The MCP security gateway launches this week are a good sign. The industry is taking agentic AI security seriously, fast. That is genuine progress.

But I have spent the past year building authorization infrastructure for AI agents, and the pattern I keep seeing is this: industries almost always build the perimeter first. Firewalls, VPNs, network monitoring. Then, years later, interior controls arrive: identity management, fine-grained access policies, signed audit trails.

Agentic AI is compressing that timeline because agents are already in production. The perimeter is being built right now. The interior controls need to come next, not in three years.

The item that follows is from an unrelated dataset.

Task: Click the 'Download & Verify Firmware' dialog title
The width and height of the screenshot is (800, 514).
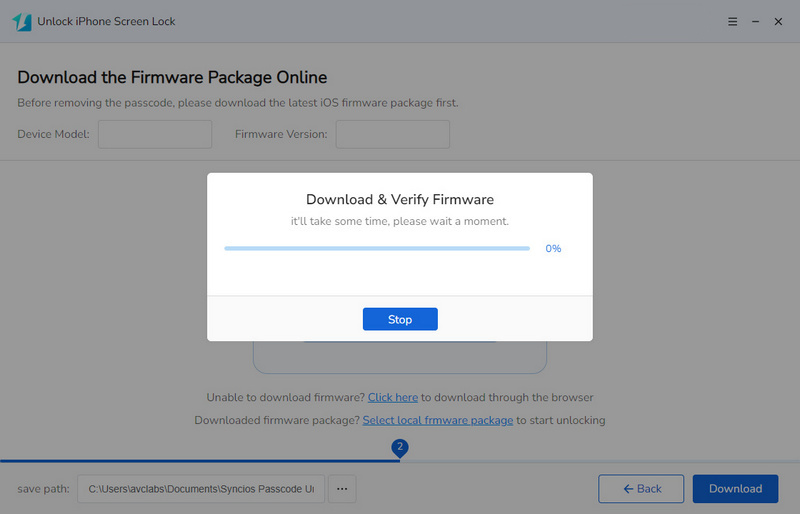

Financial systems figured this out decades ago. Every transaction runs an authorization decision: not "did the card work?" but "is this cardholder allowed to make this purchase, at this merchant, for this amount, at this hour?" That pre-authorization step is why you get a fraud alert when your card is used in a different city at 2 AM, not a theft report three days later. Builders in Nigeria, Canada, and every country in between now benefit from that infrastructure without thinking about it.

AI agents need the same thing. The cameras are going in this week. The locks are next.

Over to you

If you are running AI agents in production right now, where does your enforcement actually happen? Gateway inspection, system prompt guardrails, infrastructure sandboxing, or something else entirely?

And if you have tried implementing a pre-action authorization layer for tool calls, what broke first?